Chiunque lavori per una azienda – di qualsiasi tipo – e abbia un blog, sa benissimo cosa significa avere il coraggio di scriver male della sua ditta. Significa soprattutto ricevere entro i successivi venti minuti, una telefonata del tipo «ma cosa cazzo hai scritto!». Di solito chi chiama per dirtelo, anzi per “avvisarti”, è quello che t’ha cantato con tutta la scala gerarchica aziendale.
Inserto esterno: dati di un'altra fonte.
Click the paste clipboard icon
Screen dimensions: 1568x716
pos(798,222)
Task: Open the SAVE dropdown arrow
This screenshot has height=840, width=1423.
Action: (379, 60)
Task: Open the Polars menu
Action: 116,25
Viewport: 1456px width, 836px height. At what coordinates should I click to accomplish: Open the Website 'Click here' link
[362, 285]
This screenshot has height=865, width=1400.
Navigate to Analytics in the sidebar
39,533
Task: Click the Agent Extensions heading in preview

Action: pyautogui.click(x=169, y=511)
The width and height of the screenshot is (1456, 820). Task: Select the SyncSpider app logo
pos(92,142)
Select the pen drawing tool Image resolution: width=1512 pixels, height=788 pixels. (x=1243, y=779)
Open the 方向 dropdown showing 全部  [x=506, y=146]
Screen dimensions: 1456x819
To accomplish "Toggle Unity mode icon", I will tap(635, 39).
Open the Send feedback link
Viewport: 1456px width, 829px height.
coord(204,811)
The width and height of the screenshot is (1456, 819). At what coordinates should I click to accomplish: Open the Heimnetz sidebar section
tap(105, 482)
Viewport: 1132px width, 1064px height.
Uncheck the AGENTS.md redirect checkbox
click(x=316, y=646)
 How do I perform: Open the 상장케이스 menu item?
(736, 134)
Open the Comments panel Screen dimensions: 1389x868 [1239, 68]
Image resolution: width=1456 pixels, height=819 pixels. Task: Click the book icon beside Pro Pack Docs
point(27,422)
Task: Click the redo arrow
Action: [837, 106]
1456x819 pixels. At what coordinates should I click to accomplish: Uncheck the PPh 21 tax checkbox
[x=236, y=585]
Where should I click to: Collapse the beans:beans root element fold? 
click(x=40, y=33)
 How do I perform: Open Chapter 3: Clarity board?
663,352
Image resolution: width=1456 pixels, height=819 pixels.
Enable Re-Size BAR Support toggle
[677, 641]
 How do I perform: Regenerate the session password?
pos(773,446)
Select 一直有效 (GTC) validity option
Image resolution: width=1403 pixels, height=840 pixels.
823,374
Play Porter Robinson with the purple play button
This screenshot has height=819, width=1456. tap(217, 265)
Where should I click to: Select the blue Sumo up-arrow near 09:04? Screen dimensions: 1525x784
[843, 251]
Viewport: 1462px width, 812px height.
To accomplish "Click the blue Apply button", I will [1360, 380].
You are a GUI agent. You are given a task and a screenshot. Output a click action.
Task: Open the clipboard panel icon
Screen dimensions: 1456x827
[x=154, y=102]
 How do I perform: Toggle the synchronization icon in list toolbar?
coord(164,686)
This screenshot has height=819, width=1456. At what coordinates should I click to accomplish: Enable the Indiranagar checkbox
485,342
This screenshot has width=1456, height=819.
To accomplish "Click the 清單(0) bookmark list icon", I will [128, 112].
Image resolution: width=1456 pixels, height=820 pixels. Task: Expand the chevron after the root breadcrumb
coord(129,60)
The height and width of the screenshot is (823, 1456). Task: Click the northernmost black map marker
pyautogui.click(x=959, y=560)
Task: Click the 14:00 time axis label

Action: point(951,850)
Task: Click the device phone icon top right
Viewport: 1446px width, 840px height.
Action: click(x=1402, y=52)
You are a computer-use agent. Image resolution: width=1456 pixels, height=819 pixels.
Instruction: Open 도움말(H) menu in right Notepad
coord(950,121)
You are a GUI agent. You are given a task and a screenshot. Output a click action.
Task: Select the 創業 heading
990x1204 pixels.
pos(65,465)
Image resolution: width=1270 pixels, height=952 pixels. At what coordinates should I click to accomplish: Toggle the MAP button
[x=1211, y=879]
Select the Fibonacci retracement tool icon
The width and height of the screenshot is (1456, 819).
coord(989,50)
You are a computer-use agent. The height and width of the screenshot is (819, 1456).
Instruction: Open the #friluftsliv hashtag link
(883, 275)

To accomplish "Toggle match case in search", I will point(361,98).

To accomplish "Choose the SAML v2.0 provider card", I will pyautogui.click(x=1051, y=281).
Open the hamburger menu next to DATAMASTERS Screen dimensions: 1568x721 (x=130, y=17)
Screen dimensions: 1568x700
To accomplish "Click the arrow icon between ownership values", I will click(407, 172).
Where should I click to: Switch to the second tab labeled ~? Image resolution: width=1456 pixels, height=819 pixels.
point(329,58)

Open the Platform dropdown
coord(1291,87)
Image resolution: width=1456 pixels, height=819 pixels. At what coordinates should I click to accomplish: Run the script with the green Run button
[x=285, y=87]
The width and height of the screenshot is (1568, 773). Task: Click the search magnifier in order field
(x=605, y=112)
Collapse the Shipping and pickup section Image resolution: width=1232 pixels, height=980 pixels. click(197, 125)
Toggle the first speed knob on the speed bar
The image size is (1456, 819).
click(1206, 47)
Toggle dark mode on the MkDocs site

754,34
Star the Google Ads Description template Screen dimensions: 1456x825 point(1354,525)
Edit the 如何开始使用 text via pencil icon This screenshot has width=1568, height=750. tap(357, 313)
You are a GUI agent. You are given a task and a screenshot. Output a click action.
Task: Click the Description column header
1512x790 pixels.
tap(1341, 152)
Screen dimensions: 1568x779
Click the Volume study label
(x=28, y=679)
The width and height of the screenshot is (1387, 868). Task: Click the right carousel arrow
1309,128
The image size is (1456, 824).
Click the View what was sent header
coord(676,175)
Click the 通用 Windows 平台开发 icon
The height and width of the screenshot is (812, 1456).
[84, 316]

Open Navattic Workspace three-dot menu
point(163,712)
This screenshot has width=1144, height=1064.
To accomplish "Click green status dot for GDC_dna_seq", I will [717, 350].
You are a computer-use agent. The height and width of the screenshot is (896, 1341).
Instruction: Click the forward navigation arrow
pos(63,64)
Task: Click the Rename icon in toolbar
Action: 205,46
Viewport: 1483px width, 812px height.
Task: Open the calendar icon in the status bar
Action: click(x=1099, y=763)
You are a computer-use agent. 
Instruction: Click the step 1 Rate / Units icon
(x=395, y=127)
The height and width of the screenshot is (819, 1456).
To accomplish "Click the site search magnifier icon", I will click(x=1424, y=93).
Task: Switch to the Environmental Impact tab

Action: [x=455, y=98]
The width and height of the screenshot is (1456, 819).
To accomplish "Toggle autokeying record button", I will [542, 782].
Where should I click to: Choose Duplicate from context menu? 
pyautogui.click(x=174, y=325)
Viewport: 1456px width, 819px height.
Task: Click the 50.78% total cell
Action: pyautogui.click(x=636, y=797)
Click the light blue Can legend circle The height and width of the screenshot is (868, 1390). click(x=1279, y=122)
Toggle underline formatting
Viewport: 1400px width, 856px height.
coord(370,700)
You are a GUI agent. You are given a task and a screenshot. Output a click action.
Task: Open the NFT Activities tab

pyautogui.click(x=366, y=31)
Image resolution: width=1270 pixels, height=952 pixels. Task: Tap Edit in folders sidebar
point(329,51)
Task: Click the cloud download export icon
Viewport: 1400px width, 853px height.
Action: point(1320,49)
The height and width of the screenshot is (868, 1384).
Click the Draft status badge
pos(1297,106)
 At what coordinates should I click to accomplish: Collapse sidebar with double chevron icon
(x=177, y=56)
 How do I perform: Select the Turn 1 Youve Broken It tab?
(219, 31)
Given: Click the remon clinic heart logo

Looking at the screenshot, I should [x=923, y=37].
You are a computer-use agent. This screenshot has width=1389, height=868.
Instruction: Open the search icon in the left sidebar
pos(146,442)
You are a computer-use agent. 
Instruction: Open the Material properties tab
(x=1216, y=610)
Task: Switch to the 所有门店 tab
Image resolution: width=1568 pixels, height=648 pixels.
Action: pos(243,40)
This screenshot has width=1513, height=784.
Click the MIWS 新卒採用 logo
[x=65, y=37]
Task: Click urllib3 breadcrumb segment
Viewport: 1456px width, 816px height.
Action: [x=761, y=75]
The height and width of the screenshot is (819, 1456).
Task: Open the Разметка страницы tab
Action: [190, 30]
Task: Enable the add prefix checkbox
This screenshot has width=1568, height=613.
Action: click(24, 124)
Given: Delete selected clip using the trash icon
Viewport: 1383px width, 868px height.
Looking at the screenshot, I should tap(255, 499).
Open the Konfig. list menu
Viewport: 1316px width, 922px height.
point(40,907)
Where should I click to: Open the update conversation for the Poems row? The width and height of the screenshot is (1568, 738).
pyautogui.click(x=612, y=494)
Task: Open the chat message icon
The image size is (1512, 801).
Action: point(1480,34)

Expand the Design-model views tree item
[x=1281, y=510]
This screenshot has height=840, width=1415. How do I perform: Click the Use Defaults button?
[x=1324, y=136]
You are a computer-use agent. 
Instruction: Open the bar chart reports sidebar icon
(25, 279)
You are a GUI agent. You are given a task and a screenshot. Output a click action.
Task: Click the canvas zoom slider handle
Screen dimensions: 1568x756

Peggio poi quando hai un ruolo, da quello manageriale a quello sindacale: le tue parole hanno già un peso specifico enorme, sul web diventano micidiali. E se poi, come succede a me, il 70% dei tuoi colleghi è in telelavoro e dunque ha la Rete come ossigeno, cosa accade? Ve lo dico io: è un delirio. Di voci, proteste, lamentele, sospetti, ipotesi e via discorrendo. Non è sempre male, però qualche volta mi sono stupito anch’io della facilità “di sentenza” che hanno molti colleghi (anche alcuni miei colleghi). A volte sembra un cannone in mano ad un bambino. Vabbè, tutto questo per introdurre l’indagine “Risky Business: Reputations Online” di Weber Shandwick. L’agenzia ha predisposto anche un vademecum di 15 consigli per evitare di trovarsi nella drammatica situazione del «…ma come ti è venuto in mente di scriverlo!».
Particolarmente condivisibile il punto numero 6 dello studio: «Traditional media outranks new media as reputation referee».